--- BEGIN WORKING DATA ---

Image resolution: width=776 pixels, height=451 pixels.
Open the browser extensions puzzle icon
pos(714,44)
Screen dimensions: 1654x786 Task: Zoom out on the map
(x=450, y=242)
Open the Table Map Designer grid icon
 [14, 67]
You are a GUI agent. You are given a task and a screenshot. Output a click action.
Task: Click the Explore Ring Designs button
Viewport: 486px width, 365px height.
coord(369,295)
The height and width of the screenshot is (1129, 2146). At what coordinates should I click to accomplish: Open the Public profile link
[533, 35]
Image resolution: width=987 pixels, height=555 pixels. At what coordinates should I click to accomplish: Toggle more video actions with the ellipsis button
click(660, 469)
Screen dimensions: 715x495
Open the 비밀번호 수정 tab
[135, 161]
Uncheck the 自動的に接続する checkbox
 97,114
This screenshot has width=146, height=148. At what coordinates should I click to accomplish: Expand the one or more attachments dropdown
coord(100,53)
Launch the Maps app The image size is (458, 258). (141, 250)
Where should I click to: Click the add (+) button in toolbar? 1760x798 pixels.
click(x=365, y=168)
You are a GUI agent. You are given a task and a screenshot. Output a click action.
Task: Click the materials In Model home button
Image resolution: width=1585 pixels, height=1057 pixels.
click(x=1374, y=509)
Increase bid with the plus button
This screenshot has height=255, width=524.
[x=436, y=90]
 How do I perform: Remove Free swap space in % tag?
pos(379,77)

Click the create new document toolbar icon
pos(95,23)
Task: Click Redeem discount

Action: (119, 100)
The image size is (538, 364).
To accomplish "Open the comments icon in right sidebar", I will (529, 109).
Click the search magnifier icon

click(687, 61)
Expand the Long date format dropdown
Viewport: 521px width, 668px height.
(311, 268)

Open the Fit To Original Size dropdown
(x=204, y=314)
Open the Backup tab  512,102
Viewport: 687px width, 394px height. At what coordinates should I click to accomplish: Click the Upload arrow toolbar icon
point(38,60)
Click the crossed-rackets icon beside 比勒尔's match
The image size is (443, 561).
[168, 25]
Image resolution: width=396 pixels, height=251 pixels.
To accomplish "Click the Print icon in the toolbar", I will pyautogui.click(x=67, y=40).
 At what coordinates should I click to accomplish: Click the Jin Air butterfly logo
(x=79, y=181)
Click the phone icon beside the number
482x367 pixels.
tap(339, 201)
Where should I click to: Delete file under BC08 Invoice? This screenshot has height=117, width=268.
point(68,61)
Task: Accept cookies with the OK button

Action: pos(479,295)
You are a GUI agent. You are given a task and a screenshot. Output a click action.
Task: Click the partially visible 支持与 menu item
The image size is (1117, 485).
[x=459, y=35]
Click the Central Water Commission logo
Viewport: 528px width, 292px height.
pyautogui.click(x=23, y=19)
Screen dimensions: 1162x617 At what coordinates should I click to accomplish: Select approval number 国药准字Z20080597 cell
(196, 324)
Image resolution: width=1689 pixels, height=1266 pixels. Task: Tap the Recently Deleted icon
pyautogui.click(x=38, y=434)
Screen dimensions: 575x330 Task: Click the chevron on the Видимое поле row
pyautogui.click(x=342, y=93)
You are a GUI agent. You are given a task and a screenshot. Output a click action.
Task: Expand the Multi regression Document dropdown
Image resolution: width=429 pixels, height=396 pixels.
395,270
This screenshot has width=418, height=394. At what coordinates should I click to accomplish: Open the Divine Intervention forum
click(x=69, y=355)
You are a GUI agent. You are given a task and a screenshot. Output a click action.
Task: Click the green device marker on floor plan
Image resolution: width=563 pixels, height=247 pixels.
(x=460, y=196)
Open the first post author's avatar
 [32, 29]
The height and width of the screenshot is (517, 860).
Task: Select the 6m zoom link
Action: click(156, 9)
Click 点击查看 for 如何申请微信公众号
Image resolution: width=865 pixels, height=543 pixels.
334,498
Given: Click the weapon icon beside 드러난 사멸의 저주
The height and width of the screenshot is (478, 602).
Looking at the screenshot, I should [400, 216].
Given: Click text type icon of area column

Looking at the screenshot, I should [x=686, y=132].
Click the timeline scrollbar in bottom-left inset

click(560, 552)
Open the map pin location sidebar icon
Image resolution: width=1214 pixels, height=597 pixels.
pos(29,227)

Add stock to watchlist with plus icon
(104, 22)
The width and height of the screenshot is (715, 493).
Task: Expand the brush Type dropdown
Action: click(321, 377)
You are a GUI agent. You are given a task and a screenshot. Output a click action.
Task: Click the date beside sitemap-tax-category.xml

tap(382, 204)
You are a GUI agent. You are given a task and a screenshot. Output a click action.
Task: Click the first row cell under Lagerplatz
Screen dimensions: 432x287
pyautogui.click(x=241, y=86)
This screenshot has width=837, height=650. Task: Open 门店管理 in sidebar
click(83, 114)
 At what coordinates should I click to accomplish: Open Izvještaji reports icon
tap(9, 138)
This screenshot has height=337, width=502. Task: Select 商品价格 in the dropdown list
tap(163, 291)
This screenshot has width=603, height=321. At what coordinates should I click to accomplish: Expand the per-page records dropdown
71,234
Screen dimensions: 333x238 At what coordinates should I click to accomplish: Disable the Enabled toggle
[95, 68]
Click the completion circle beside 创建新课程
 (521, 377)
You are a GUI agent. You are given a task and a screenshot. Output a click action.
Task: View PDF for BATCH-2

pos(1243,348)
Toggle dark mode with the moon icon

--- END WORKING DATA ---

→ **INSTRUCTIONS FOR THE TASK**
List every line of the entries above that contains the string "plus", treating uppercase and lowercase letters as distinct.

→ **SOLUTION TO THIS EXERCISE**
Increase bid with the plus button
Add stock to watchlist with plus icon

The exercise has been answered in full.